**Source document**
This pops up in _Gifts Differing_ (is it the _Learning Styles_ chapter?) where Myers talks about the differences between intuitive and sensing children. She mentions at one point that sensors tend to take more time in examinations, making sure they understand exactly what questions say, before answering them. I think she provides an example of an ISFJ in particular and talks about if sensing children follow their first instinct instead of reading and re-reading the questions, they can score much higher in timed tests. I have to say even though I never really struggled at school, I really really related to this whole section (even though it surprised me because, as I say, I never had any real issues academically so it'd never really occurred to me). It was absolutely a rare thing for me to finish an exam paper during high school. 

I've noticed Ni can be lightning speed at times. My ex-colleague was an ENTJ and we used to come to very similar conclusions frequently (our Te just seemed to operate in the same way and end up with the same results), but the speed at which he could wrap his head around some new aspect or concept was impressive. We had to take professional exams for work too, and I recall once explaining that I'd remember a particular thing via mnemonics or acronyms because I know that I way I only have to remember that the answer is in the letters somewhere (then on recall I get _all_ the details I need to know) and he said he couldn't remember things in that way, he just needed to understand it. I mean, I had to understand it too, but I can't remember all that detail at once without some shortcut trigger. 



> @AllyKat thanks for the response, I'll get around to it when I can - it's a very interesting one because it almost comes across more Te than Si - it doesn't reflect the general impression I've received from Si doms.
> Feels like a piece from a different puzzle, haha.


Sorry, I tend to have this affect on people. :tongue: I don't always see things in the same way as others. I find that ISFJs describe Si differently to ISTJs in any case, not that it isn't relatable, it just has that Fe edge to it because that's how they explain or interpret it. It works both ways. I don't know if it makes much of a difference but I do tend to explain things mechanically or at least visualise things that way but that might just be because that's what I do at work and through education rather than specifically a Te thing.

**Provided records**
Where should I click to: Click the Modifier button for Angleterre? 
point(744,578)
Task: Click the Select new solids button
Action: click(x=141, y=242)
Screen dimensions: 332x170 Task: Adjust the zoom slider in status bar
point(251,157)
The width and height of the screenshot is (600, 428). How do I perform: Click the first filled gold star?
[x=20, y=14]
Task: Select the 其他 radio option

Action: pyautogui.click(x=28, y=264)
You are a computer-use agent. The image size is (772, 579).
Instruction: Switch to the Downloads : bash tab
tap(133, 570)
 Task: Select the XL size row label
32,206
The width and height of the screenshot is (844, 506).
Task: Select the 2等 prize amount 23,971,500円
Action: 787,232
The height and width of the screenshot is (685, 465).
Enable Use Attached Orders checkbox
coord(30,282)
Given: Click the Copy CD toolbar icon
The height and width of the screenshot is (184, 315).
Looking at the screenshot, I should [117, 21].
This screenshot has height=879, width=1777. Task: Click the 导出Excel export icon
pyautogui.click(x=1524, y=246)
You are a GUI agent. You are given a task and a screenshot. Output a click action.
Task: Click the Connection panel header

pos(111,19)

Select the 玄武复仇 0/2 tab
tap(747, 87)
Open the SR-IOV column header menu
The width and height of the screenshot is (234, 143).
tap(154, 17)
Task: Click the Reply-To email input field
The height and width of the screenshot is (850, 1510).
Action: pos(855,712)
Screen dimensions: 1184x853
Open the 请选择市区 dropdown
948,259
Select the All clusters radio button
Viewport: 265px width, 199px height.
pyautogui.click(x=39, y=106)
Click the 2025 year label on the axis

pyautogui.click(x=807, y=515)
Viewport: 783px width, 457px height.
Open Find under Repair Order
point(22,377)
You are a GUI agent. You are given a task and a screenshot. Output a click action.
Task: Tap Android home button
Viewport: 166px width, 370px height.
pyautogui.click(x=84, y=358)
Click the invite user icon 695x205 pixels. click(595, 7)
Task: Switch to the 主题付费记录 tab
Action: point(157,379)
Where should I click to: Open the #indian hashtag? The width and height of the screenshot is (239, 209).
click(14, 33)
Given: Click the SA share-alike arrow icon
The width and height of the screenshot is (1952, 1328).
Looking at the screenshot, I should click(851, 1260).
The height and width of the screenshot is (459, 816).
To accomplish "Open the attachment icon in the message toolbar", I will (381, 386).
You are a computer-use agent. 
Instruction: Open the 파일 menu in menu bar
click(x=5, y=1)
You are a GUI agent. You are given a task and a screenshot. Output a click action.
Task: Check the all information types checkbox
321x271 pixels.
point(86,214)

**Exercise objective**
How might the forum discussion of Si, Ni and exam-taking go on from its last sentence? Write a continuation.

**The response**
----------



## Xcopy (Dec 10, 2016)

I can admit, I personally think one of the biggest indicators of rather if you're on the Si-Ne axis or Ni-Se axis, is that the Si-Ne axis tends to come off to me as more cautious in general. (Why wouldn't it? It's already taking in the ideas of multiple possibilities?) While the Ni-Se axis goes straight into matters and doesn't feel that it needs to dot every "i" and cross every "t", I would go so far as to say it finds it to be a waste of time. In many ways, it can come off as more reckless at times compared to the Si-Ne whom is considering every little aspect and detail, but whom ignores the whole.


----------



## Bunniculla (Jul 17, 2017)

Hugging Wabbits said:


> Te, on the other hand, would gather information, facts, to support one's perspective — a perspective that could or could not have been accessed by Fi beforehand. *By default*, it doesn't work with subjective logic, but what happens when it works *for *a subjective perception function as Si?


Exactly. Works *for *is the key here. Te usage in an ISTJ is already going to be cherry picking because of this exact reason. That's why there's a mental checklist process before arriving at the conclusion.


----------



## Turi (May 9, 2017)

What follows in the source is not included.